EXCERPTED DATA:
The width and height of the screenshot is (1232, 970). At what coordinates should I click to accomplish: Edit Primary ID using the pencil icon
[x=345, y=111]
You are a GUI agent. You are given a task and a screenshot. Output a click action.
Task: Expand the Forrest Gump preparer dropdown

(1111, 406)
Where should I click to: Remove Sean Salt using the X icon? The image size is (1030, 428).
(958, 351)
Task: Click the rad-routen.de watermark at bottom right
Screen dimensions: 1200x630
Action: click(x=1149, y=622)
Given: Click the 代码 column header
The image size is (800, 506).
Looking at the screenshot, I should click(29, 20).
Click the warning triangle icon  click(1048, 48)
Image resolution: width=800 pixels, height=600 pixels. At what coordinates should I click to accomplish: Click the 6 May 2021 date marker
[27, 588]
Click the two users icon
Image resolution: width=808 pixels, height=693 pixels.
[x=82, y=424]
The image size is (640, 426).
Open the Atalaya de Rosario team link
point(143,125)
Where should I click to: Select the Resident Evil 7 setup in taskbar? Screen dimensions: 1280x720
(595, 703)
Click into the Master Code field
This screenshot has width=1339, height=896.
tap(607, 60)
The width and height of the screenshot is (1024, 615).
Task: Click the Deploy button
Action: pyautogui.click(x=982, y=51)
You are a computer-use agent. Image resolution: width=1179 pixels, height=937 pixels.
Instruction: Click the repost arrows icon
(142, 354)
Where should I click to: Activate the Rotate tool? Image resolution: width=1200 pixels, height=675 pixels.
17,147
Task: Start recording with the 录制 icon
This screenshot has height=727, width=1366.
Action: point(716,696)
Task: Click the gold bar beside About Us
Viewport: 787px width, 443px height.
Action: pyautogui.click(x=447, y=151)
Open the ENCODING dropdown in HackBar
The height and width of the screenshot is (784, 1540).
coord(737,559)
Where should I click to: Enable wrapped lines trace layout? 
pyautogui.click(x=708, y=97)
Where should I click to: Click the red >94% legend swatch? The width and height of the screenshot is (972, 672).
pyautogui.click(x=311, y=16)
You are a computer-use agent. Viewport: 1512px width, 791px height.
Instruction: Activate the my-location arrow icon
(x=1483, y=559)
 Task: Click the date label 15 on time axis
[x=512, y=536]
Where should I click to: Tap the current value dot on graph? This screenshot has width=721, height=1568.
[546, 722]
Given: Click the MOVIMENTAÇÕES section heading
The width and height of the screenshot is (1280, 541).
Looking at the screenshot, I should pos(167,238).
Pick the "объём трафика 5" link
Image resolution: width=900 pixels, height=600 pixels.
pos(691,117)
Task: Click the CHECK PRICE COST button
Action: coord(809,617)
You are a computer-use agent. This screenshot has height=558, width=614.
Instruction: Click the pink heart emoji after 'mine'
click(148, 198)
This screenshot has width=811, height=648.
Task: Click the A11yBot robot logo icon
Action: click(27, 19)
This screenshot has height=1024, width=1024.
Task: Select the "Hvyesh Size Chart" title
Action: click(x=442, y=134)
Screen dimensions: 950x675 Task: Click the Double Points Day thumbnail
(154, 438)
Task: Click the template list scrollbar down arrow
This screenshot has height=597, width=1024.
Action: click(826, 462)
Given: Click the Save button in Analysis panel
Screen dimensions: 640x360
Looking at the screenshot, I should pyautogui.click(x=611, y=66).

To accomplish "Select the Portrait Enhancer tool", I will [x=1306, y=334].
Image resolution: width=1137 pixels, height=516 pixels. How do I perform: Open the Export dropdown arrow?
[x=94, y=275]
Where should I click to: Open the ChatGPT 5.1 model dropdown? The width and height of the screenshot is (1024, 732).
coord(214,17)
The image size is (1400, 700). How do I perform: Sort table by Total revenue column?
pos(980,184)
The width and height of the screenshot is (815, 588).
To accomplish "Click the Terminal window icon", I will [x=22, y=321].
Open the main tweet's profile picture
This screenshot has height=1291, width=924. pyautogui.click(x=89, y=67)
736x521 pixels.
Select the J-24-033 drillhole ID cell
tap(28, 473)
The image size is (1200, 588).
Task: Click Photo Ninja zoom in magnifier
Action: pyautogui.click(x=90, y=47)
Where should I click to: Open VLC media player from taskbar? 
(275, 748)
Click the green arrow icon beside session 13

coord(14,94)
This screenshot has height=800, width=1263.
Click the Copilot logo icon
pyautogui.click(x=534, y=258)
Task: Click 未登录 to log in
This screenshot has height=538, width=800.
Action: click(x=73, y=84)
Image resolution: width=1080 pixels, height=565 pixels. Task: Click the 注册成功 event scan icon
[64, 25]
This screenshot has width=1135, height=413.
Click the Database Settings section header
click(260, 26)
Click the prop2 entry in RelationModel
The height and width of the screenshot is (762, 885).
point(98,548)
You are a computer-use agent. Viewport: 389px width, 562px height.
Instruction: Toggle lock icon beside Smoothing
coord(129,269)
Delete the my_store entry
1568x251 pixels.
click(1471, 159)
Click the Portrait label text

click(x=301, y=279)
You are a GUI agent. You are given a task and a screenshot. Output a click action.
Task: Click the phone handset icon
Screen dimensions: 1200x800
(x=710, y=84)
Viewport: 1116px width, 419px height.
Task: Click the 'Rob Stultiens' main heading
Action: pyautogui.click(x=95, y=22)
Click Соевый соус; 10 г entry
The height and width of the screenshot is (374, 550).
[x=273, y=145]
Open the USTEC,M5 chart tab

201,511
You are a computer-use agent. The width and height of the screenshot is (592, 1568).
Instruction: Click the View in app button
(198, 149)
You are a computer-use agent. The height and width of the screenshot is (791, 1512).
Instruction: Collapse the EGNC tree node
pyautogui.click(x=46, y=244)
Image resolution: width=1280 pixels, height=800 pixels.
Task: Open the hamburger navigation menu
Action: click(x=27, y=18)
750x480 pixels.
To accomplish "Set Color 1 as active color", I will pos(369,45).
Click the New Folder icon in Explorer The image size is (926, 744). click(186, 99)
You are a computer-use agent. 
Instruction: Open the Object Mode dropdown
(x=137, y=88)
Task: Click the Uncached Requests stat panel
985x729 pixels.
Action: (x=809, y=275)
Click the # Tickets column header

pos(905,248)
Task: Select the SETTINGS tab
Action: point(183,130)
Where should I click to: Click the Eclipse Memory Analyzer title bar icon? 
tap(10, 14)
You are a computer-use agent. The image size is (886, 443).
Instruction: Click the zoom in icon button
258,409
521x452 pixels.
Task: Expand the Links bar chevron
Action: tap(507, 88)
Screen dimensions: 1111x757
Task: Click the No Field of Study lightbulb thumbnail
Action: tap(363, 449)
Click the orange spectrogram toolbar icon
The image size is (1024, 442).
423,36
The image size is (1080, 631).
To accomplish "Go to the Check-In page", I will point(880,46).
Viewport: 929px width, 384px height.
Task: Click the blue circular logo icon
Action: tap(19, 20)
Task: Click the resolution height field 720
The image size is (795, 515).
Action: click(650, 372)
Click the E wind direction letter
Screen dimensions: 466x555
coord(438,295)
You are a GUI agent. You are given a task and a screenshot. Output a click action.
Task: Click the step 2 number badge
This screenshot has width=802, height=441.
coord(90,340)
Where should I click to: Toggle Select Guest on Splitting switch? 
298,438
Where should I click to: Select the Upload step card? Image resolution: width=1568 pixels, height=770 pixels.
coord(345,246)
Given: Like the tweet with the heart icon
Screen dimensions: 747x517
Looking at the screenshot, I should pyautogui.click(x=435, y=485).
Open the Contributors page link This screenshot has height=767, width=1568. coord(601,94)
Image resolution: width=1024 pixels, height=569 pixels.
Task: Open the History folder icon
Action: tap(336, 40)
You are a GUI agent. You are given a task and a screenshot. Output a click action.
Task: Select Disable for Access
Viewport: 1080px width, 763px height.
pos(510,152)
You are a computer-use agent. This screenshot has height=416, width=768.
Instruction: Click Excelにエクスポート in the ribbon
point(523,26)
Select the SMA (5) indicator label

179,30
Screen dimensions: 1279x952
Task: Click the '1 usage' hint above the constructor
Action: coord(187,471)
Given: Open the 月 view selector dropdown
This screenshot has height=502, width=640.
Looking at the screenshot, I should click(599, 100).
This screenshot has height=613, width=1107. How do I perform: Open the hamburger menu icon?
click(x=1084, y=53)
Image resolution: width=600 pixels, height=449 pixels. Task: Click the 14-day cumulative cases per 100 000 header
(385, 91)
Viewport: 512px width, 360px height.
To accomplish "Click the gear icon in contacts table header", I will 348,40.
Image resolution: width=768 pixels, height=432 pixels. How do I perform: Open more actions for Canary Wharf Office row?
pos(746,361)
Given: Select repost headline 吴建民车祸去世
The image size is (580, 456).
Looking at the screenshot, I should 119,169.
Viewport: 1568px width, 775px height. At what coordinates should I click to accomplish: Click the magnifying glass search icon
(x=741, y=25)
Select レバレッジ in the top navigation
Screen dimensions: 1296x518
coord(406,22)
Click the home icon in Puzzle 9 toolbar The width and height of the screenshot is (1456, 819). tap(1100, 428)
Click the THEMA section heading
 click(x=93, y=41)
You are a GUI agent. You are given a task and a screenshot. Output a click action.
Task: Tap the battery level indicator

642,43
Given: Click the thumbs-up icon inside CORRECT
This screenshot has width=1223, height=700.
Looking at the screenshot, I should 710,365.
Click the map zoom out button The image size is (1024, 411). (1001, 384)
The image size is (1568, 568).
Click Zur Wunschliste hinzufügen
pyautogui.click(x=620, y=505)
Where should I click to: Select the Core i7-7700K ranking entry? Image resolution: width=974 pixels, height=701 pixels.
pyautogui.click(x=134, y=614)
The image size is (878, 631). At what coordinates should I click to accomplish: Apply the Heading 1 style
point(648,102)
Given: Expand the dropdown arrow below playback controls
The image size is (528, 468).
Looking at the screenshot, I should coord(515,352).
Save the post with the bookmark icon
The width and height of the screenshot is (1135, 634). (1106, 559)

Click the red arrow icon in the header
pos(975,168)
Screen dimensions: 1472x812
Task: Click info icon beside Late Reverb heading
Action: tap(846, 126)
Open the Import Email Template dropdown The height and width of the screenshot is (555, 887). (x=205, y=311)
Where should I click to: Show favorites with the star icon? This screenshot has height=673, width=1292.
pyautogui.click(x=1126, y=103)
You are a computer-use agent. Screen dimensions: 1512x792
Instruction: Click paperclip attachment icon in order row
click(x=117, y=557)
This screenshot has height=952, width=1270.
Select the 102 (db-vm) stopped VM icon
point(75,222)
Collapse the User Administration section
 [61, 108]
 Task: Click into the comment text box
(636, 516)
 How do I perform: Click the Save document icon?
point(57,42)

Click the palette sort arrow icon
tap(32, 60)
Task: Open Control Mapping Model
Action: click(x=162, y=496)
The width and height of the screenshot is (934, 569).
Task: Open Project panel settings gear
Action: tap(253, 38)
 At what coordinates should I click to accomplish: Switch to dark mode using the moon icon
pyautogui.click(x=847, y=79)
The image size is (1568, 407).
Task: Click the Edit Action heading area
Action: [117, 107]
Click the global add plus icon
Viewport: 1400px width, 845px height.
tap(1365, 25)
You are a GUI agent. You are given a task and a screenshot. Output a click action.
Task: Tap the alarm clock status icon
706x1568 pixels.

WORK INSTRUCTION:
Would you please copy every line from the listing above that contains the word "toolbar"?

PROBLEM SOLUTION:
Click the orange spectrogram toolbar icon
Click the home icon in Puzzle 9 toolbar The width and height of the screenshot is (1456, 819). tap(1100, 428)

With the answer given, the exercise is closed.